***** Vorliegender Text

Die Konsistenz des aktuellen 00 UTC IFS-Laufes ist nur als mäßig bis schlecht zu
bezeichnen. Vor allem in höheren Luftschichten (500 bis 300 hPa) werden teils
signifikant abweichende Strukturen simuliert. Vor allem der gestrige 00 UTC-Lauf
weicht dabei erheblich von den neusten Berechnungen ab. In Bodennähe fallen die
Unterschiede zwar nicht so deutlich aus, im Detail sind aber ebenfalls
Unterschiede zu verzeichnen.

Schon zu Beginn des mittelfristigen Zeitraums am Mittwoch wird von den neusten
Läufen ein Abschnürungsprozess hin zu einem Cut-Off/Kaltlufttropfen gezeigt, der
wiederum Richtung Südfrankreich zieht. Der gestrige 00 UTC-Lauf lässt das
Höhentief dagegen mit der Strömung nordostwärts wandern und hinterlässt
hierzulande eine zyklonal geprägte Nordwestströmung in der Höhe. Entsprechend
waren in der Nordhälfte teils kräftige Niederschläge auf der Agenda. Der
aktuelle Lauf zeigt in der Nordhälfte allenfalls lokal noch schwache Schauer.
Dagegen blubbert es Mittwoch und Donnerstag im Südwesten und südlich der Donau
in Folge des verlagernden CUT-Off-Tiefs/Kaltlufttropfens.

**********
***** Daten

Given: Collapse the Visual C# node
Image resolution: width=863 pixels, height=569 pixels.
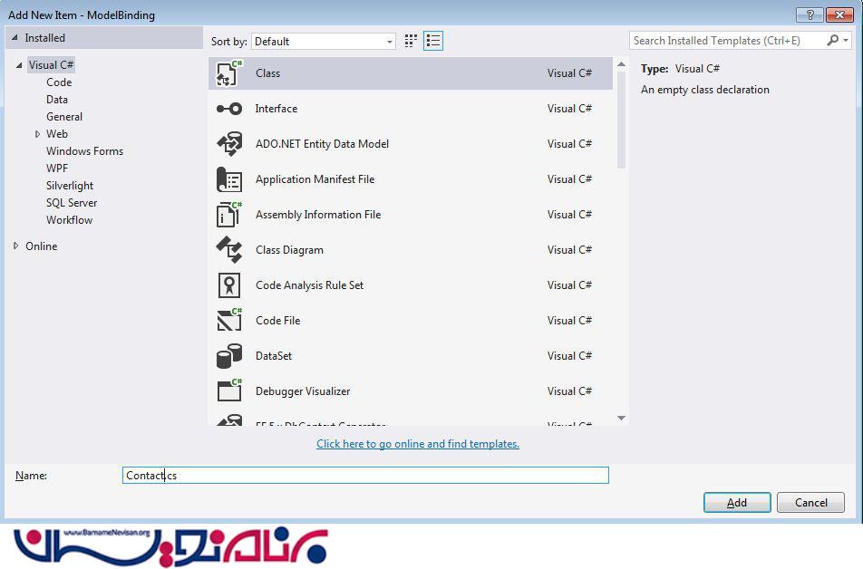Looking at the screenshot, I should click(19, 65).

**********

### Aufgaben
A: In welchen Luftschichten weichen die berechneten Strukturen laut dem Text zur Wettervorhersage teils deutlich voneinander ab?
B: Schreib den Text zur Wettervorhersage weiter, und zwar im Anschluss an seinen letzten Satz.

### Antworten
A: In höheren Luftschichten, zwischen 500 und 300 hPa.

B:
Ab Freitag zeigte der gestrige 00 UTC ein Höhentief über der westlichen Ostsee
mit korrelierendem Bodentief über der nördlichen Ostsee. Resultierend
entwickelte sich eine hochreichend zyklonale Nordwestströmung. In den neueren
Berechnungen wird das Höhentief samt Bodentief deutlich weiter nordöstlich
simuliert, sodass hierzulande ein hochreichendes Hoch über den Britischen Inseln
dominant ist. Während der gestrige 00 UTC-Lauf in der Nordhälfte sowie im Süden
am Freitag zahlreiche am Samstag einzelne Schauer zeigte, soll es nach dem
aktuellen Lauf nur direkt an den Alpen ein gewisses Schauer- und Gewitterrisiko
geben. Sonst würde Hochdruckeinfluss das Wetter bestimmen.

Am Sonntag wäre nach dem gestrigen Lauf langsam eine Trogvorderseite mit
Labilisierung möglich, während die neusten Berechnungen meist weiter
hochreichend antizyklonale Bedingungen wiedergeben. Allenfalls im Südwesten
könnte ein kleines Höhentief mehr Schwung in die Atmosphäre bringen.

Die Abweichungen in den Strukturen haben aber nicht nur Einfluss auf potentielle
Niederschläge, sondern auch auf die Temperaturentwicklung. Der neuste Lauf
bleibt bei Temperaturen in 850 hPa von 3 bis 13 Grad warm, der gestrige 00
UTC-Lauf zeigte dagegen vor allem am Freitag und in der Nacht zum Samstag einen
Absturz unter 0 Grad in 850 hPa.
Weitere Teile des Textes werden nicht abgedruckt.